Sebastian Kurz sieht es als seine Hauptaufgabe an, der österreichischen Außenpolitik strategische Tiefe in Mitteleuropa zu verleihen. Erstmalig wurde im österreichischen Außenministerium ein strategischer Planungsstab ins Leben gerufen, und eine neue Strategie. "Für ein Land, das zehnmal kleiner ist als Deutschland, ist es wichtig, sich wohldefinierte Nischen zu suchen, in denen man eine österreichische Handschrift erkennen kann."

Kurz' Schwerpunkt ist der Westbalkan: "Wir sind wirtschaftlich dort stark und haben eine enge menschliche Verbundenheit. Ich glaube, dass das Projekt Europa nur dann erfolgreich sein kann, wenn es da keinen weißen Fleck gibt", sagte Kurz der "Frankfurter Allgemeinen Zeitung". Unter seiner Federführung wurden die Gelder für die Entwicklungszusammenarbeit von zwei auf vier Million Euro für den gesamten Balkan erhöht, Soldaten in Bosnien (Althea) und Kosovo (KFOR) um je 130 Mann aufgestockt sowie die Justizkooperation mit den Balkanstaaten verstärkt.

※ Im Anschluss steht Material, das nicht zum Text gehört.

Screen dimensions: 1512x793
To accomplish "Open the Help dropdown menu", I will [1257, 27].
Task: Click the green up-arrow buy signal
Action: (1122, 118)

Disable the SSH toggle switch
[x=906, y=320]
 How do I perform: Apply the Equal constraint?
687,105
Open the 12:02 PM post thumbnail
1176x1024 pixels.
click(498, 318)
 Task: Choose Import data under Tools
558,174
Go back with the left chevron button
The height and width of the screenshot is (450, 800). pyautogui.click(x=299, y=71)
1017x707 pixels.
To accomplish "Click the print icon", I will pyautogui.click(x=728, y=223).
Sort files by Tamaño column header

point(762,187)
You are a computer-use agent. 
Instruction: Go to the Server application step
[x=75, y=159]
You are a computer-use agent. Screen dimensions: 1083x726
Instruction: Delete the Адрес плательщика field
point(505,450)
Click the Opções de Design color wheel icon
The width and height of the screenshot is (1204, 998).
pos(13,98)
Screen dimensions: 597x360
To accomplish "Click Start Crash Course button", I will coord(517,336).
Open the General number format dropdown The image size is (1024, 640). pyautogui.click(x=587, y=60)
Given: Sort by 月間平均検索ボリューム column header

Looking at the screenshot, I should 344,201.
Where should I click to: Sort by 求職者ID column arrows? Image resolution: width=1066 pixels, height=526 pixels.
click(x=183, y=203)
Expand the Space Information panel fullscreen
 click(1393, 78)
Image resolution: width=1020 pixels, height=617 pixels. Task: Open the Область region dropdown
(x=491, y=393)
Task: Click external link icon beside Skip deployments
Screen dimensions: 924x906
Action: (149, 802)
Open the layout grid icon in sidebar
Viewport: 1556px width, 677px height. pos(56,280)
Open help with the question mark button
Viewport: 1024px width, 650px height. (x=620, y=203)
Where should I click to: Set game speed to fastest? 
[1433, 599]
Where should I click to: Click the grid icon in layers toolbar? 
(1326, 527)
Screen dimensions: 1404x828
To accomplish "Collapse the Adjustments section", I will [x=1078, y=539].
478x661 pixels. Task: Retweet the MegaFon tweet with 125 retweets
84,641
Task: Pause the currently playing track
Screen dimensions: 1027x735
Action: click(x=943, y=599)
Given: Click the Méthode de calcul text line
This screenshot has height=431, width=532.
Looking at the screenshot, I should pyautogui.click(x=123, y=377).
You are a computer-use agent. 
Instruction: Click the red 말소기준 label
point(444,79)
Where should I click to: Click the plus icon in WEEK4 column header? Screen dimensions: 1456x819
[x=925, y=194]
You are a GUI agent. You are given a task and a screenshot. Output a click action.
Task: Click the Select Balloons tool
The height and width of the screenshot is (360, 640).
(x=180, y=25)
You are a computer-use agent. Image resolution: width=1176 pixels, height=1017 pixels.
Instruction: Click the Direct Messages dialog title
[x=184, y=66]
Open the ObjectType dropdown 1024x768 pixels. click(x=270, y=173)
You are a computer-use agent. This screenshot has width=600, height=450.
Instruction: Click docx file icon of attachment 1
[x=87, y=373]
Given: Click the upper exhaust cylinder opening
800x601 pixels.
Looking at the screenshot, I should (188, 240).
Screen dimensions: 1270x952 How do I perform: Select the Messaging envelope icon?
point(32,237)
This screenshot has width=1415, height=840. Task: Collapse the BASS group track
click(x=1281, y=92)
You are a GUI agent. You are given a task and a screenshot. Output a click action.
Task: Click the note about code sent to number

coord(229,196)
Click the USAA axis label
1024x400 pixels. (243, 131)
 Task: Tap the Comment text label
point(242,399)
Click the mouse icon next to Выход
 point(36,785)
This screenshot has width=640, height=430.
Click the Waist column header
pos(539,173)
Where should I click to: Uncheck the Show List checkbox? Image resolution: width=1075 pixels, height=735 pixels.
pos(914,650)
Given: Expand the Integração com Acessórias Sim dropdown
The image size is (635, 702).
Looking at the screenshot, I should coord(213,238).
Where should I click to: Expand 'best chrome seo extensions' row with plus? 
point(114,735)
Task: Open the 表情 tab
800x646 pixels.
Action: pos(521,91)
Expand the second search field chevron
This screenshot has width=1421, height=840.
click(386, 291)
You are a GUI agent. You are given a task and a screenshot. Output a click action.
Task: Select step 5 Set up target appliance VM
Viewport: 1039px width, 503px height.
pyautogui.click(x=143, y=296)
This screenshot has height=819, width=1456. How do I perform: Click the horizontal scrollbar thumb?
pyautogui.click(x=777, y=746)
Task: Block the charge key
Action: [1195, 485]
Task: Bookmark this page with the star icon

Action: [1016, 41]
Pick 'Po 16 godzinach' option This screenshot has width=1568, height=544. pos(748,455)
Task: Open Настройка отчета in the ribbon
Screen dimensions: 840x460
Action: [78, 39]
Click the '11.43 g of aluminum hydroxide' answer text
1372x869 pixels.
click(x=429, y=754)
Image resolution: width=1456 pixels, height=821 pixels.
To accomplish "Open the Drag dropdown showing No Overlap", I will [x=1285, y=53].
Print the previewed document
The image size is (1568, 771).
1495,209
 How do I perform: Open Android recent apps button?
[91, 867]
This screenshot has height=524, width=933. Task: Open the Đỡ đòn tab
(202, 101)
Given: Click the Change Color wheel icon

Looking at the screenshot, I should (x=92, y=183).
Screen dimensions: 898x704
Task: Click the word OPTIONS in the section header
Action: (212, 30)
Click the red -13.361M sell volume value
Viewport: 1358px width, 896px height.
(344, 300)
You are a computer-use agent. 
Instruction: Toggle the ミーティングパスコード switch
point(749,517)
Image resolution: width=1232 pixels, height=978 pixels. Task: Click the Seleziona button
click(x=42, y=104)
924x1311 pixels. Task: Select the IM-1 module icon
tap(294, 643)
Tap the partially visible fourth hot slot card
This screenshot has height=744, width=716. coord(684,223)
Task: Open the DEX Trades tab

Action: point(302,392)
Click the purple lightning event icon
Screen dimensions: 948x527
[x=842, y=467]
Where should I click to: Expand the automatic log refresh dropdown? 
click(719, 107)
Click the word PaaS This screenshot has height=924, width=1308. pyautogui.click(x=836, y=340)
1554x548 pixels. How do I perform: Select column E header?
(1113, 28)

Österreich setzt sich auch stark für das EU-Stabilitäts- und Assoziationsabkommen mit dem Kosovo ein und forciert die Annäherung Serbiens and die Europäische Union.

Kurz entscheidet nicht allein

Freilich: In Wahrheit ist Kurz’ Spielraum ist begrenzt. Berater, Sektionschefs und Referenten geben den Kurs vor: "Die Interessen österreichischer Außenpolitik wurden lange vor Kurz identifiziert", präzisiert der ehemalige Generalsekretär des Außenamtes, Albert Rohan, im Interview mit "Format.at". Ähnlich sieht das der ehemalige Vizekanzler Erhard Busek: "Es ist schön, wenn er Österreich in der EU neu positionieren will, sich im 'Westbalkan' engagiert und für ein stärkeres Engagement von Deutschland in Verbindung mit unserem Land eintritt. Hier und bei anderen Themen fehlen aber noch Inhalte!"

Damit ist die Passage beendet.